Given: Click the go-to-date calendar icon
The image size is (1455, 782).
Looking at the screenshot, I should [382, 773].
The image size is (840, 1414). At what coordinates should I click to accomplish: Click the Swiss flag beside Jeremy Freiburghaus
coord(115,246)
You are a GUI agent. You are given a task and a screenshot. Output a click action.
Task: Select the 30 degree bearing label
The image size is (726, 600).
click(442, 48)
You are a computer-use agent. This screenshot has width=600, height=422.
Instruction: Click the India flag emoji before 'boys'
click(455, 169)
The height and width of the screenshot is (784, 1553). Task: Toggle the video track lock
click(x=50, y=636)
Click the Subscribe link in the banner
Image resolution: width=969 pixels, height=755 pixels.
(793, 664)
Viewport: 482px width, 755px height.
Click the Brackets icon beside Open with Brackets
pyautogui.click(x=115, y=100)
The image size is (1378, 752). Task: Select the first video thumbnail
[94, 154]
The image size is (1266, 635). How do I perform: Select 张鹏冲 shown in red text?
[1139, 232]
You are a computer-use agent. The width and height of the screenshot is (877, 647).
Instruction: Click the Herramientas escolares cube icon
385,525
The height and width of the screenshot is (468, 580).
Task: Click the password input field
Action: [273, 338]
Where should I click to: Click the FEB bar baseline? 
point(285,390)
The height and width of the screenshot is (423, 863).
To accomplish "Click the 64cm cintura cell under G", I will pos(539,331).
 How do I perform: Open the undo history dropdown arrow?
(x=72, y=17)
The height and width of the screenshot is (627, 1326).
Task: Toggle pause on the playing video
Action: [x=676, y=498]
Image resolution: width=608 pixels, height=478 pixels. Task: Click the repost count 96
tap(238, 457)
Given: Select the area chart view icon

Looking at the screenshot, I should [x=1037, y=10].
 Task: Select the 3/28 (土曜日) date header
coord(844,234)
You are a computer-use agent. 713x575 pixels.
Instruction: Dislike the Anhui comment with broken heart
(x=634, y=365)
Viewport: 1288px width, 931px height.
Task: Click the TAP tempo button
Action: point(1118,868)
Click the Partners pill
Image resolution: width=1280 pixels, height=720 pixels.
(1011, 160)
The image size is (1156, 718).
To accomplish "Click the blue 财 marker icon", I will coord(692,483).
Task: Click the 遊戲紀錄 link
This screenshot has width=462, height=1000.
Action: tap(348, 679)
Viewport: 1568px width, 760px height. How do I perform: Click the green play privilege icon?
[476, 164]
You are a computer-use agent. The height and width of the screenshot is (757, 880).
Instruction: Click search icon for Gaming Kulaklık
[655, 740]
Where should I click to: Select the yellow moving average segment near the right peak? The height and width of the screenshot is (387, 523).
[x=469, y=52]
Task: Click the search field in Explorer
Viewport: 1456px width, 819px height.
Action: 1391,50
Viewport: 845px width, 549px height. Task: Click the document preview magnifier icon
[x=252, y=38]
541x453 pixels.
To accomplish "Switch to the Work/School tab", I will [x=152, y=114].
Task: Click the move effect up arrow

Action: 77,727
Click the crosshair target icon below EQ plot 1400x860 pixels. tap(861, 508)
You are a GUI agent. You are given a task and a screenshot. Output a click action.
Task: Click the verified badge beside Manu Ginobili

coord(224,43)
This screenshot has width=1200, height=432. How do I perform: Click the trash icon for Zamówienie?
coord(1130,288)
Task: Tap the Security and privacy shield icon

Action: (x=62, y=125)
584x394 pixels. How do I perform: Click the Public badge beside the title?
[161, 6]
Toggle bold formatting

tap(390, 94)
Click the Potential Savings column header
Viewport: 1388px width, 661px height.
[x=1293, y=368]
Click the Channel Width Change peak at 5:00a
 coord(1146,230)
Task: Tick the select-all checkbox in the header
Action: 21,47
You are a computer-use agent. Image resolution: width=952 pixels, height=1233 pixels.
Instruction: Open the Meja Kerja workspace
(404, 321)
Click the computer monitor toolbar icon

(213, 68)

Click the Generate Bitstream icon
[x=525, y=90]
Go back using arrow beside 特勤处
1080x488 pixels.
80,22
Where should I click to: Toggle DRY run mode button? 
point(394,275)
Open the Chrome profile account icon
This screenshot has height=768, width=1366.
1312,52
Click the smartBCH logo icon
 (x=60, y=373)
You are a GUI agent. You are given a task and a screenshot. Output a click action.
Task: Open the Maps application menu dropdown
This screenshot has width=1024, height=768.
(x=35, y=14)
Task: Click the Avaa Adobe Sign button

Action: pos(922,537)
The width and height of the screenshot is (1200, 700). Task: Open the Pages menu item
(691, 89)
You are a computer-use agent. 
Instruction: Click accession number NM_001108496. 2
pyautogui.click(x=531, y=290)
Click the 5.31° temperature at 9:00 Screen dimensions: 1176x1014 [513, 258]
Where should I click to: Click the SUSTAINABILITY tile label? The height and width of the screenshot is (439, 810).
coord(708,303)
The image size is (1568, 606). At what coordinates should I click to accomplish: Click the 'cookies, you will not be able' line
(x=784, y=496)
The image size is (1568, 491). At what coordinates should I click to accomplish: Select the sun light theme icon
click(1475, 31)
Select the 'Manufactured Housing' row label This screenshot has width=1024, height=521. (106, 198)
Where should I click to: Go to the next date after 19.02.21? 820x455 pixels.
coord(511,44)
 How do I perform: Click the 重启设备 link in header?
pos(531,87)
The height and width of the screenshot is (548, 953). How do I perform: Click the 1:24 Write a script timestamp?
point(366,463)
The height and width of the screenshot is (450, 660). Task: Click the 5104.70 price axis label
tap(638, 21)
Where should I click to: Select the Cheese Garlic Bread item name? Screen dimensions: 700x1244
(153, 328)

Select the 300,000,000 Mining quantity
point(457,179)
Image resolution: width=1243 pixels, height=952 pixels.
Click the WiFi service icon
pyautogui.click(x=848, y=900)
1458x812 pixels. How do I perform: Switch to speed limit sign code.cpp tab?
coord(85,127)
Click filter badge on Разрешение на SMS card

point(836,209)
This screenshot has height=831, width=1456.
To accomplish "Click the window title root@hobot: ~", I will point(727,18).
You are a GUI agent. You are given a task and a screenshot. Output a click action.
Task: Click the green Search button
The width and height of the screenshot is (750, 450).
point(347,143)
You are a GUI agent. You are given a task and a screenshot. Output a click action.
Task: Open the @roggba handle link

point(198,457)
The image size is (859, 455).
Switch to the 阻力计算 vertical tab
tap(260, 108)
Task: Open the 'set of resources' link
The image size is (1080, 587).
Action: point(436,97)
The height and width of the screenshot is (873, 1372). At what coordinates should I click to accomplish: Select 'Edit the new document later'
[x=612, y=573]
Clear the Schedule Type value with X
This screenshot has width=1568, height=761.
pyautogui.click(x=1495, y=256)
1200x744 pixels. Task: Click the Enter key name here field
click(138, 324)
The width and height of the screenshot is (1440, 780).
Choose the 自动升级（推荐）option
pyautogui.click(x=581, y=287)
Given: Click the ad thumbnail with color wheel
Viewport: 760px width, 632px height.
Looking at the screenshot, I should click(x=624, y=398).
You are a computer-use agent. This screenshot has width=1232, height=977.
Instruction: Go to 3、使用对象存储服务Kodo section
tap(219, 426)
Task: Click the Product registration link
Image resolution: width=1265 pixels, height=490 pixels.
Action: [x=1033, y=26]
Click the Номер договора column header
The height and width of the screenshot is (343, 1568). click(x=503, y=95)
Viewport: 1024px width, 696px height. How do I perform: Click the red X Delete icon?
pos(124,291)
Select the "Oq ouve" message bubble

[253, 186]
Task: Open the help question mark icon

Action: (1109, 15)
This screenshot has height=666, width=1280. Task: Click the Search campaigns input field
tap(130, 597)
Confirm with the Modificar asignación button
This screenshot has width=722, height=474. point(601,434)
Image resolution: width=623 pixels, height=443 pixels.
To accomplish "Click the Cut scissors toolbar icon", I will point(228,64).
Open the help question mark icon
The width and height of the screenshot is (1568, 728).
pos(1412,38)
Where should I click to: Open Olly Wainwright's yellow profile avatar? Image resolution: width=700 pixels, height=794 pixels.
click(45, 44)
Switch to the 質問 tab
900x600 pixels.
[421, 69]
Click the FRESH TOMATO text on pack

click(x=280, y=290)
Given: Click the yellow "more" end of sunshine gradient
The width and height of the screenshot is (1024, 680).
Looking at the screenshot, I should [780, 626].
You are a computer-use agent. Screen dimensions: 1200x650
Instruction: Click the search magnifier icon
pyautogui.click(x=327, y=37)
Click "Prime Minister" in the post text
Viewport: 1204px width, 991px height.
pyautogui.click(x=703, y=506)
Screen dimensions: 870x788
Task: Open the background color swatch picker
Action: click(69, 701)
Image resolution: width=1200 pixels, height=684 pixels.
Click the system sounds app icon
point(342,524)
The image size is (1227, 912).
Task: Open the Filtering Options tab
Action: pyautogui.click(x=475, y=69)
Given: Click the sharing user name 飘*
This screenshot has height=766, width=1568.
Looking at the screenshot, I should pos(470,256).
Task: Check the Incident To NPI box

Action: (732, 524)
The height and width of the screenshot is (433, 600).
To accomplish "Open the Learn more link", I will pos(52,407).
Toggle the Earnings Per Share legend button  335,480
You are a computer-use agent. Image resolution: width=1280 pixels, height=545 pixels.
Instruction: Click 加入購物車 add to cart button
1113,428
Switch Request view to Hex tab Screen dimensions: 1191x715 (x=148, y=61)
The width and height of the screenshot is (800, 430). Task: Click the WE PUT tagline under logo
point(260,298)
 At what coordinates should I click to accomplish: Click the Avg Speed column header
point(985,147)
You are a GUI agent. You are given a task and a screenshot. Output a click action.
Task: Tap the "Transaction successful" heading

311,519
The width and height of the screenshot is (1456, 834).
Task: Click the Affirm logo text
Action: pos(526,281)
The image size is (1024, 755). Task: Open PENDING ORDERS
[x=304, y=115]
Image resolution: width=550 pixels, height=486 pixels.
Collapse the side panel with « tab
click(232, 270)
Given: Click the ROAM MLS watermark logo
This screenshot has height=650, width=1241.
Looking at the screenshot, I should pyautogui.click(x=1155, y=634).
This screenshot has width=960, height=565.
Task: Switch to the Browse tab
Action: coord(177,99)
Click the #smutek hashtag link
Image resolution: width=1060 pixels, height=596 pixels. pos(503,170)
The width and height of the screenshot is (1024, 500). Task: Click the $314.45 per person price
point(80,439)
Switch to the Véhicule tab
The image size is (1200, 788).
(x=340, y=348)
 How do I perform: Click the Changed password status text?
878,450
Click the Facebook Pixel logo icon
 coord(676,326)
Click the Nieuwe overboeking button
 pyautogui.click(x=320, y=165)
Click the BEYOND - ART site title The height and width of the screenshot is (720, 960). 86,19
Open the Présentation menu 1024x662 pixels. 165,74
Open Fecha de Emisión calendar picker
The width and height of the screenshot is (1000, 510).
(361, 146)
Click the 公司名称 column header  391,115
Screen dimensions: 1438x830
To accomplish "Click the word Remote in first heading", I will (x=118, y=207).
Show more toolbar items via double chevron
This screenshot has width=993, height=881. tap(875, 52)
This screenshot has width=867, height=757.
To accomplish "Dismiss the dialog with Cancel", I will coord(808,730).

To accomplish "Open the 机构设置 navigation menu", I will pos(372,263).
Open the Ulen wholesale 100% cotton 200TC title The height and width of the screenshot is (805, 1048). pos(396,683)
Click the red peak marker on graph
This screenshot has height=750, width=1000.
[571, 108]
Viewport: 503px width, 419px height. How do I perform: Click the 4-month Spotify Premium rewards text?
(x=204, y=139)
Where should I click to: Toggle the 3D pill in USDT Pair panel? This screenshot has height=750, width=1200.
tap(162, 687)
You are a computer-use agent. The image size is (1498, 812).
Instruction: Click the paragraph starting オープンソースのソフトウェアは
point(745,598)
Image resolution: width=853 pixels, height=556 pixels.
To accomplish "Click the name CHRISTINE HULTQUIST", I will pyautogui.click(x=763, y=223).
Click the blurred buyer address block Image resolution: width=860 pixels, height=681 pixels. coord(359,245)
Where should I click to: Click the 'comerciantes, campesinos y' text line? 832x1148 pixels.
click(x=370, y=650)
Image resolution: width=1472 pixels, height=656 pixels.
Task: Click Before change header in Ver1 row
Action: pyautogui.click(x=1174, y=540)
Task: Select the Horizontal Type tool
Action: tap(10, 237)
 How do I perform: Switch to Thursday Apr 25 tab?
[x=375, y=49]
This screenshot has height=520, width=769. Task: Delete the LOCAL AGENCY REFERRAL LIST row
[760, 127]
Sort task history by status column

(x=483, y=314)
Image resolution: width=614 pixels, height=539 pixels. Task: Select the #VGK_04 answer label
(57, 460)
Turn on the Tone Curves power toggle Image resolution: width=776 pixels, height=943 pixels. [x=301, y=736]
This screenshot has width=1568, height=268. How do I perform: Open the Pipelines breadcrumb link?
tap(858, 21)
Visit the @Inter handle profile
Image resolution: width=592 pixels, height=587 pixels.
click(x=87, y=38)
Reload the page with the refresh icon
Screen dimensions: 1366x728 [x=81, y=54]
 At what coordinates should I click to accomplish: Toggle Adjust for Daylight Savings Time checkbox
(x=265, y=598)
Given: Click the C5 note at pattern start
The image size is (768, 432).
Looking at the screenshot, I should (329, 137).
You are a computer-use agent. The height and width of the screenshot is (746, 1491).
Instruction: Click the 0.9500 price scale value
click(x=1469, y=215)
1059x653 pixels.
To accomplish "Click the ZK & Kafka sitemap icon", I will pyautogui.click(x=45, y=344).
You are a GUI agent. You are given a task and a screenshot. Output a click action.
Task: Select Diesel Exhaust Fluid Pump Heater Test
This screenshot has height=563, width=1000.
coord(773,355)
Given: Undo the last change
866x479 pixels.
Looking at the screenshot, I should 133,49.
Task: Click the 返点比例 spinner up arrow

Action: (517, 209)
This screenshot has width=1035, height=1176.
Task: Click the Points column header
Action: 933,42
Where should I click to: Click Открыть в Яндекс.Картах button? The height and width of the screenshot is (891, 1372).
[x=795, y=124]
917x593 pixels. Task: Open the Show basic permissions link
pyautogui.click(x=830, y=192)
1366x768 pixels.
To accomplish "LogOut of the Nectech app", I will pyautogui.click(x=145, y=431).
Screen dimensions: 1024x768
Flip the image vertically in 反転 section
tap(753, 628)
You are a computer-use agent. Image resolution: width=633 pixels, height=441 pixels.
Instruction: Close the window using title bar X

= HOW TO COMPLETE THIS TASK =
All lines from the beginning of the listing through the one with "You are a computer-use agent. The width" are to be restated word for word, and only those.

= ANSWER BELOW =
Given: Click the go-to-date calendar icon
The image size is (1455, 782).
Looking at the screenshot, I should [382, 773].
The image size is (840, 1414). At what coordinates should I click to accomplish: Click the Swiss flag beside Jeremy Freiburghaus
coord(115,246)
You are a GUI agent. You are given a task and a screenshot. Output a click action.
Task: Select the 30 degree bearing label
The image size is (726, 600).
click(442, 48)
You are a computer-use agent. This screenshot has width=600, height=422.
Instruction: Click the India flag emoji before 'boys'
click(455, 169)
The height and width of the screenshot is (784, 1553). Task: Toggle the video track lock
click(x=50, y=636)
Click the Subscribe link in the banner
Image resolution: width=969 pixels, height=755 pixels.
(793, 664)
Viewport: 482px width, 755px height.
Click the Brackets icon beside Open with Brackets
pyautogui.click(x=115, y=100)
The image size is (1378, 752). Task: Select the first video thumbnail
[94, 154]
The image size is (1266, 635). How do I perform: Select 张鹏冲 shown in red text?
[1139, 232]
You are a computer-use agent. The width and height of the screenshot is (877, 647).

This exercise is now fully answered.